Farrell mengambilnya. Sejenak laki-laki itu memperbaiki posisi duduknya menjadi tegak, kemudian tangannya pun membuka halaman pertama setelah sampul dokumen itu. Beberapa ekspresi terlihat di wajahnya. Mulai dari mengerutkan kening, hingga wajah datar seolah dokumen yang tengah dibacanya saat ini tidak berpengaruh apa pun untuknya.

“Sesuai yang saya dapatkan, dulunya Tuan Geo adalah seorang mafia yang lumayan berpengaruh di dunia bawah. Beliau memilih pensiun setelah dua tahun menikah dengan Nyonya Sandra. Untuk sebabnya, tidak ada yang mengetahuinya hingga saat ini, dan saya pun tidak dapat menemukan penyebabnya.” Tanpa diminta, Rizal pun membuka suara untuk memberikan kesimpulan dari dokumen yang beberapa menit lalu telah ia serahkan kepada sang tuan.

Memang, sudah sejak dua hari yang lalu Farrell meminta Rizal untuk mencari informasi terkait masa lalu Geo yang ada hubungannya dengan Sandra. Sebab Farrell begitu yakin bahwa seseorang tak mungkin mencelakai sesamanya jika memang tidak ada pemicu pastinya.

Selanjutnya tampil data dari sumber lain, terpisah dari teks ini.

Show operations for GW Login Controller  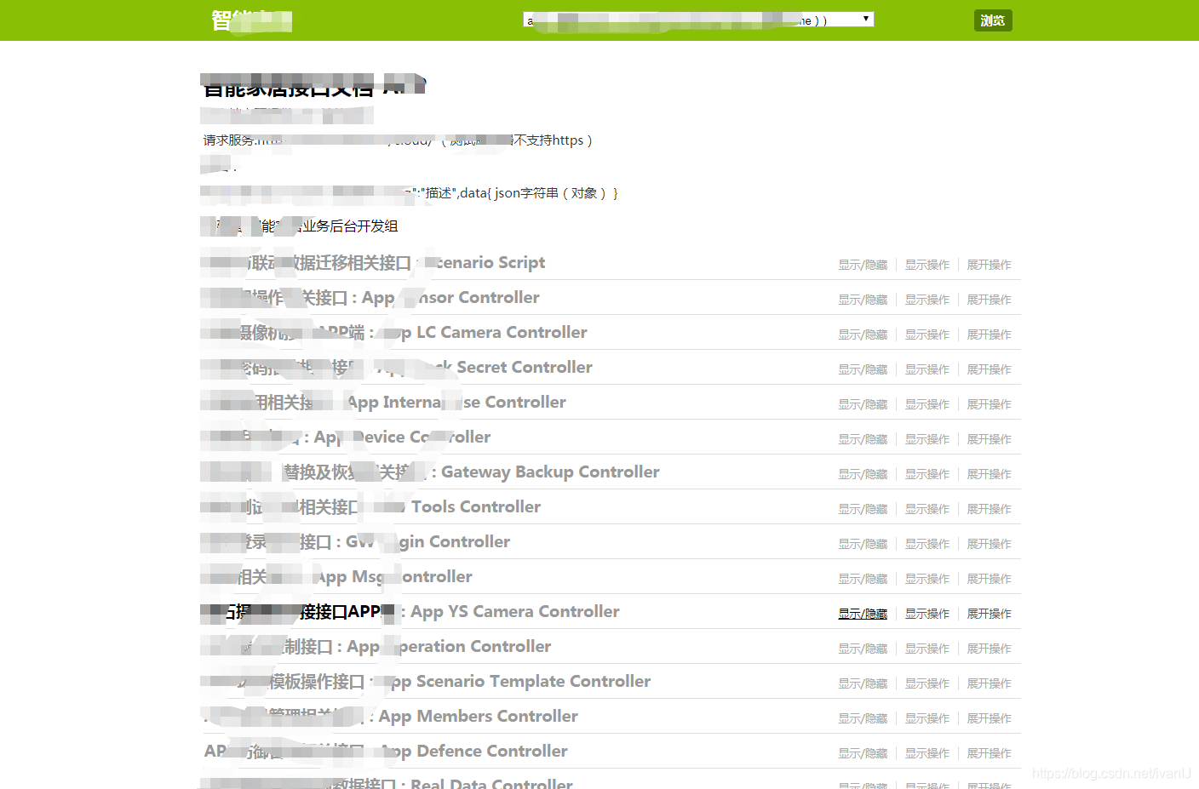pos(927,543)
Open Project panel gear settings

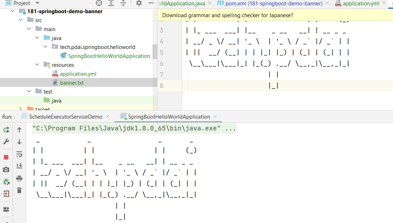pyautogui.click(x=139, y=3)
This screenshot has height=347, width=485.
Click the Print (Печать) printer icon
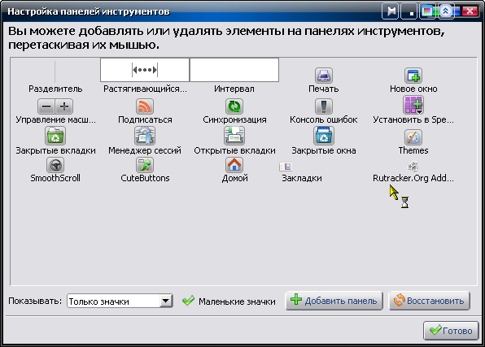pos(324,76)
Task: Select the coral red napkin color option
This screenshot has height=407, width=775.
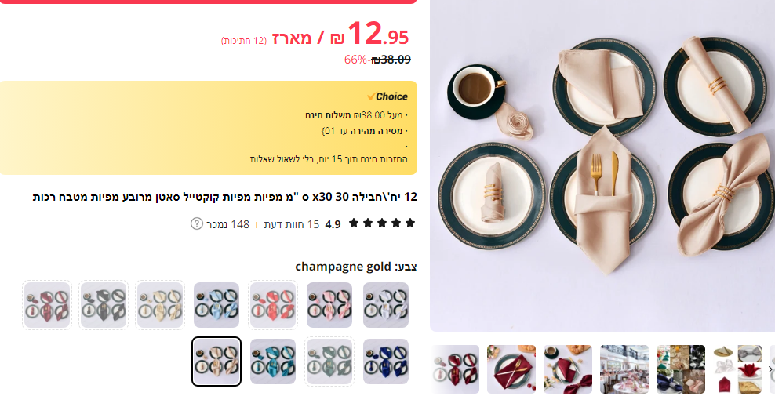Action: click(x=273, y=305)
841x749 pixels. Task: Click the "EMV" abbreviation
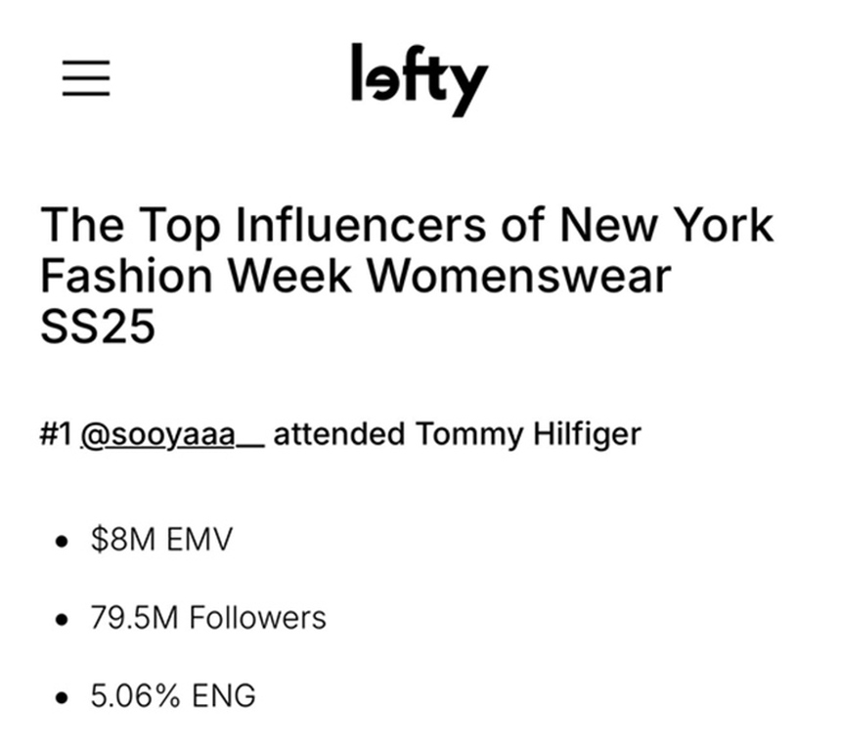point(199,539)
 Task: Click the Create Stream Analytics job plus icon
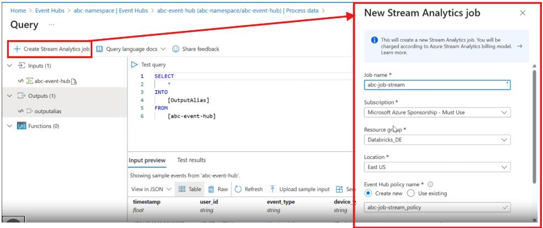coord(17,49)
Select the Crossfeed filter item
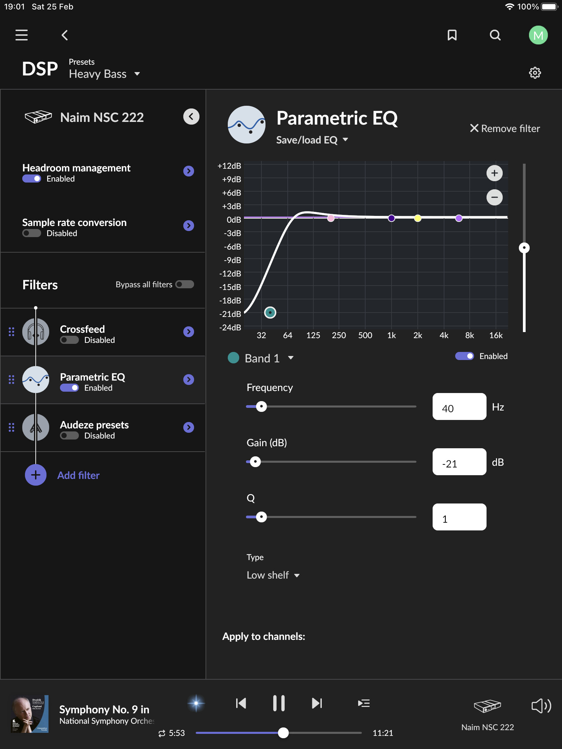This screenshot has height=749, width=562. (x=102, y=332)
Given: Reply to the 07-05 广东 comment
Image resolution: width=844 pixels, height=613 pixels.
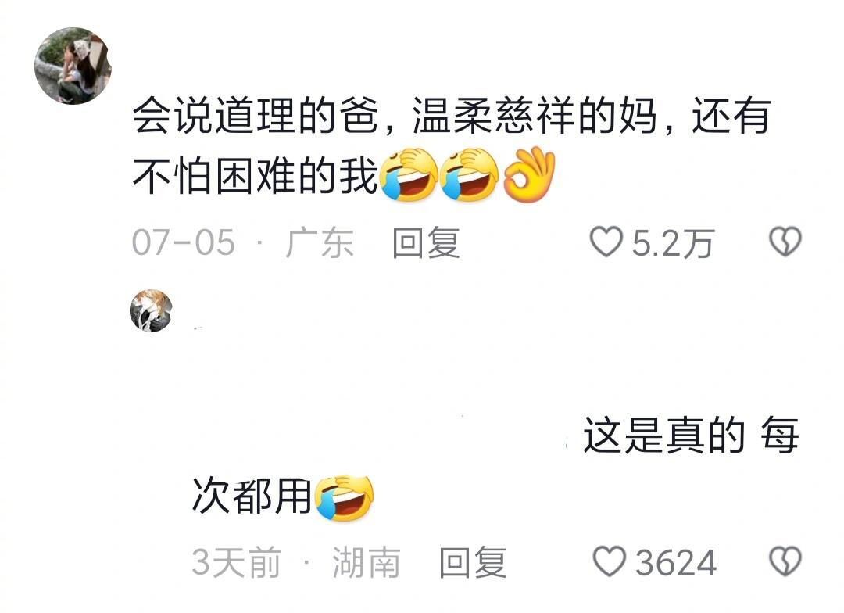Looking at the screenshot, I should pos(426,243).
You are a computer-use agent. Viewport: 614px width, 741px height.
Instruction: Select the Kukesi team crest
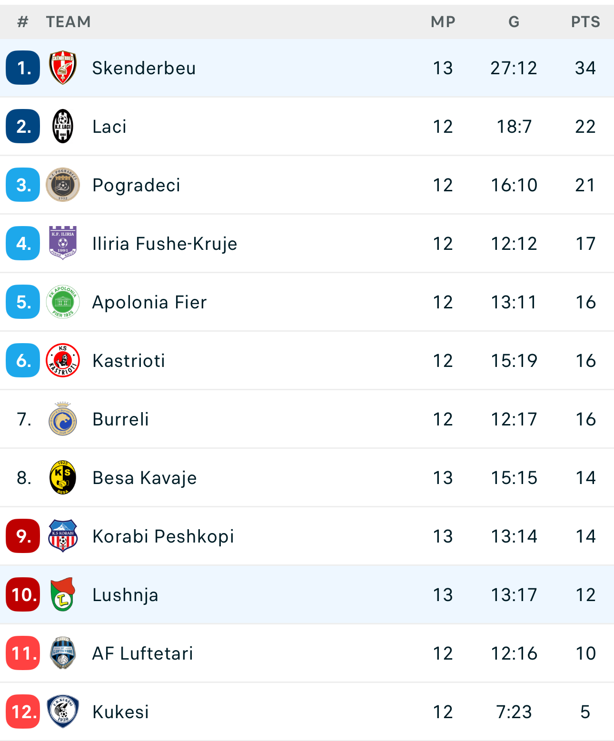[63, 711]
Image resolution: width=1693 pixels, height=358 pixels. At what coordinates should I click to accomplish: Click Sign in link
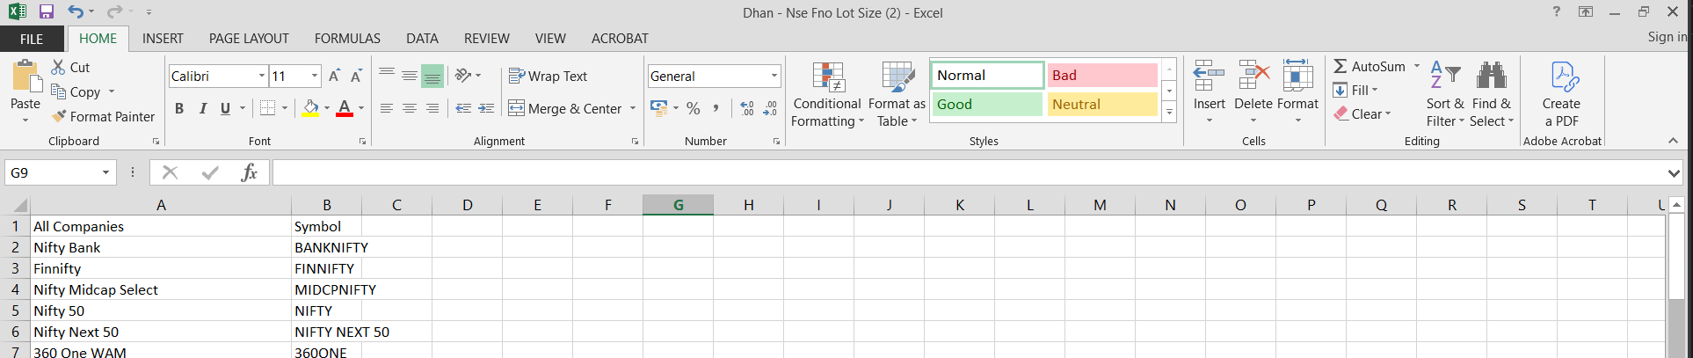point(1667,37)
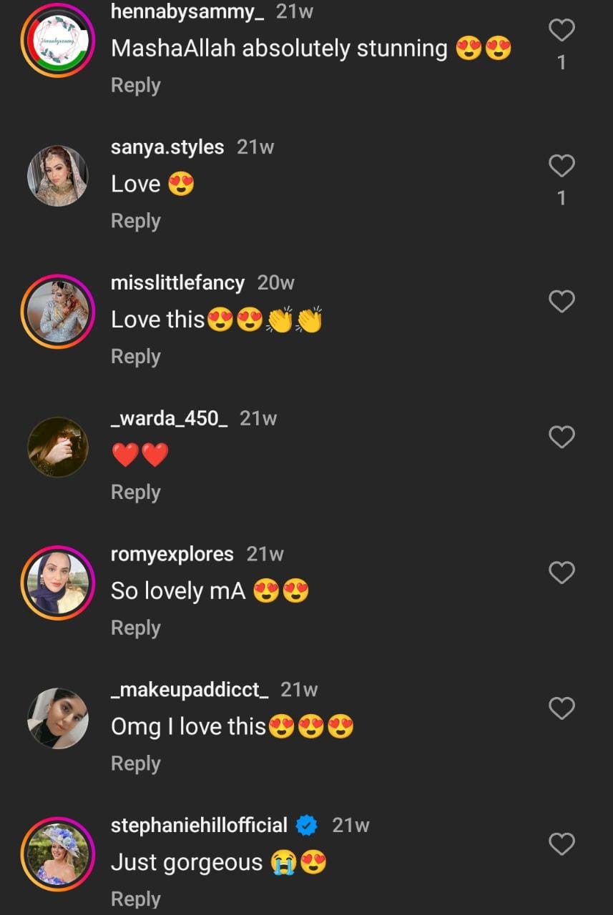Reply to misslittlefancy's "Love this" comment
Viewport: 613px width, 915px height.
135,357
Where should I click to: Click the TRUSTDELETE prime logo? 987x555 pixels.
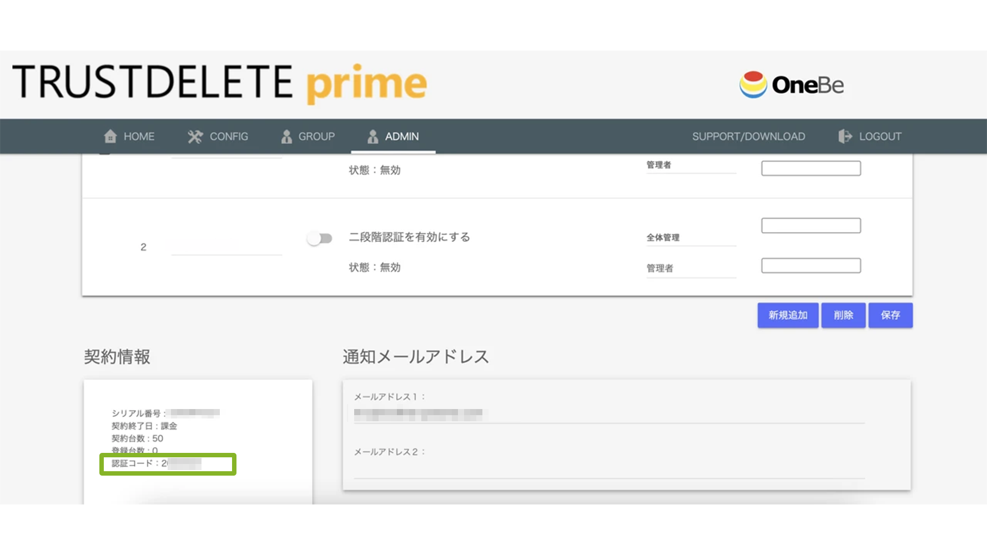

Namun, entah karena fasilitas yang diberikannya kepada Rizal yang kurang, atau memang informasi perihal masa lalu Geo yang dilindungi, sehingga Rizal memerlukan waktu yang terbilang lama dalam mencari data-data tersebut. Terang saja, laporan yang didapatkan dan diberikan oleh Rizal kurang lengkap bagi Farrell, meskipun pria itu tahu bahwa sang asisten sudah bekerja sangat keras untuk mendapatkan informasi sekecil ini. Masih ada begitu banyak hal yang sepertinya berusaha disimpan dan ditutup dengan rapat-rapat, sehingga orang lain tidak dapat dengan bebas mengetahuinya.

Lagi, satu hal yang rasanya begitu berat menimpa pikiran Farrell, yaitu tentang kenapa Sandra bisa dengan tega melakukan percobaan pembunuhan terhadap suami wanita itu sendiri. Farrell tak dapat menemukan titik terangnya. Lantas, kepala pria itu mendongak, menatap Rizal yang masih setia berdiri di posisinya.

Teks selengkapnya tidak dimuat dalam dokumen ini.